**Task requirements:** The expected response is the complete listing below, restated exactly, with its pictures omitted.
- - -
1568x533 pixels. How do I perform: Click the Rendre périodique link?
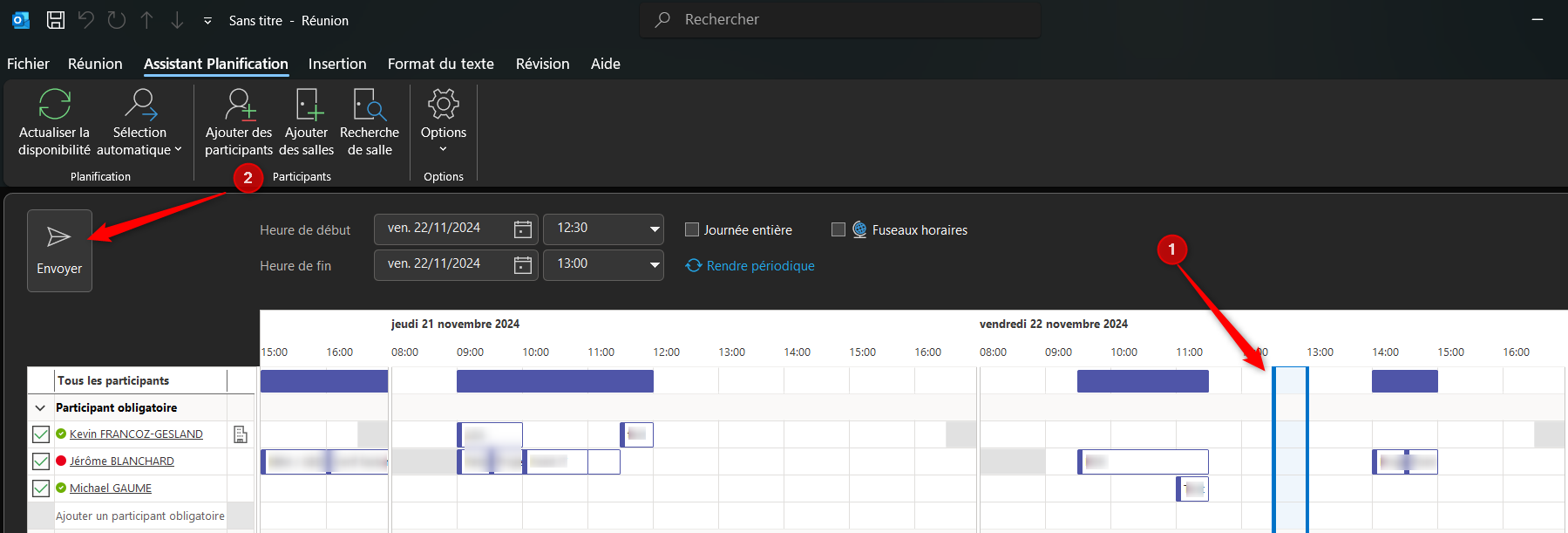click(x=760, y=266)
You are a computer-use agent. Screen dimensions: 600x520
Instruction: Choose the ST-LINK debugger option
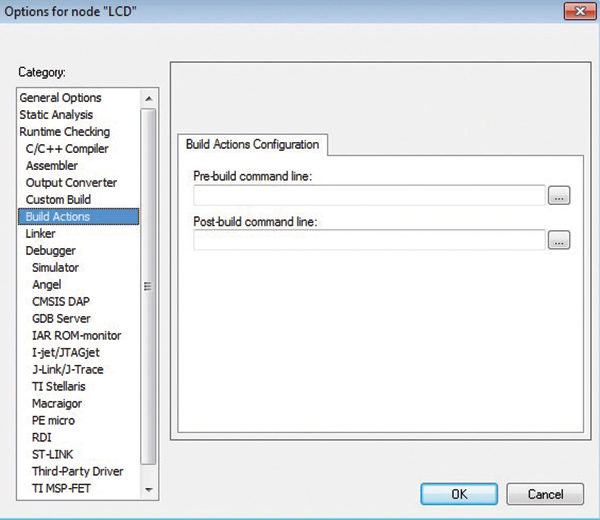[52, 455]
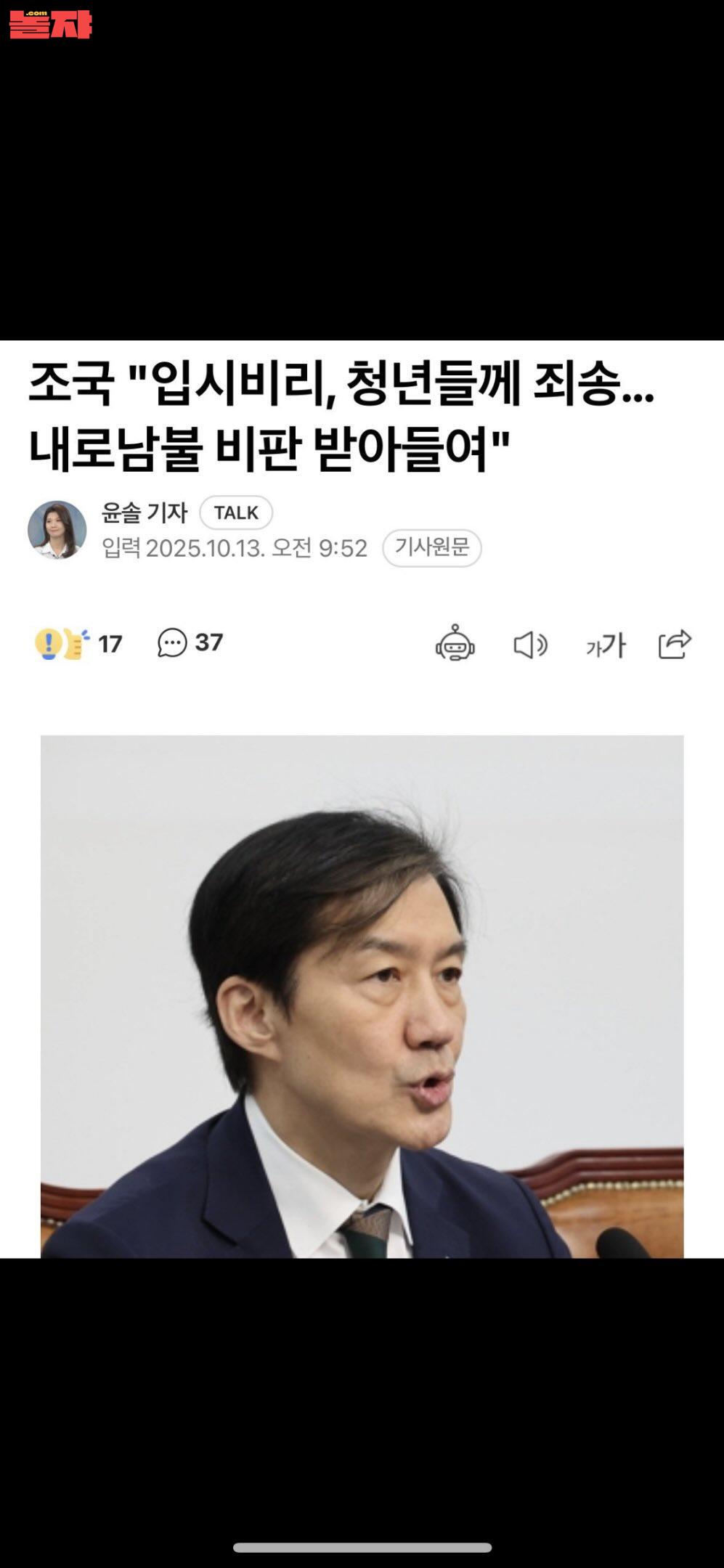Change font size with 가가 icon

pyautogui.click(x=606, y=645)
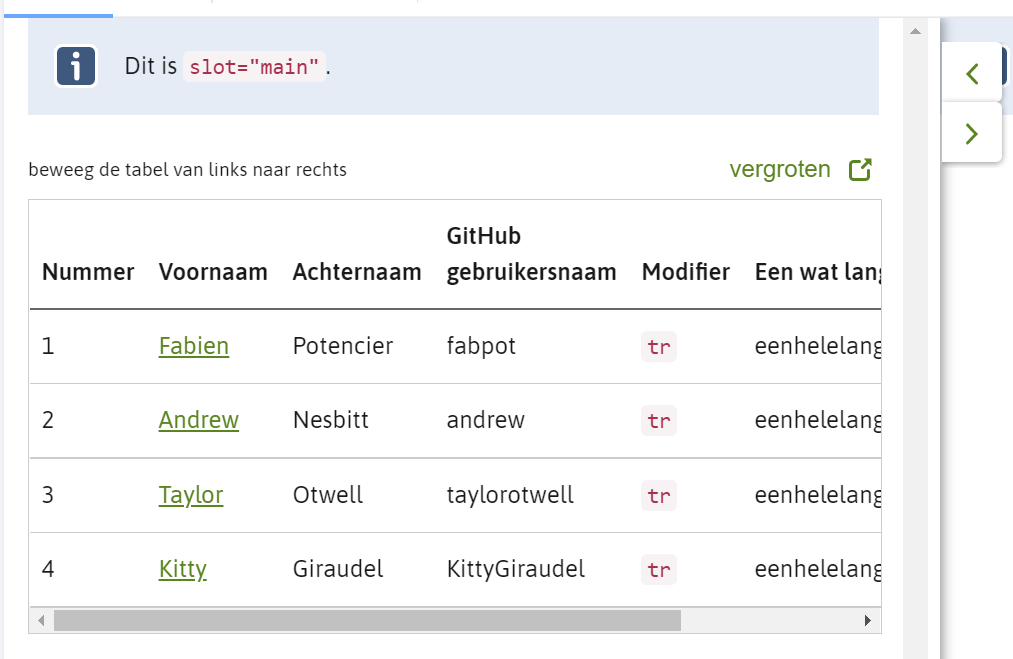Click the left chevron navigation button
Screen dimensions: 1013x659
click(x=971, y=73)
- - -
**Response:**
1568x533 pixels. How do I perform: Click the Rendre périodique link?
click(x=760, y=266)
You are a computer-use agent. Screen dimensions: 600x520
Instruction: Choose the ST-LINK debugger option
[52, 455]
Change font size with 가가 icon

pyautogui.click(x=606, y=645)
Click the left chevron navigation button
Screen dimensions: 1013x659
click(x=971, y=73)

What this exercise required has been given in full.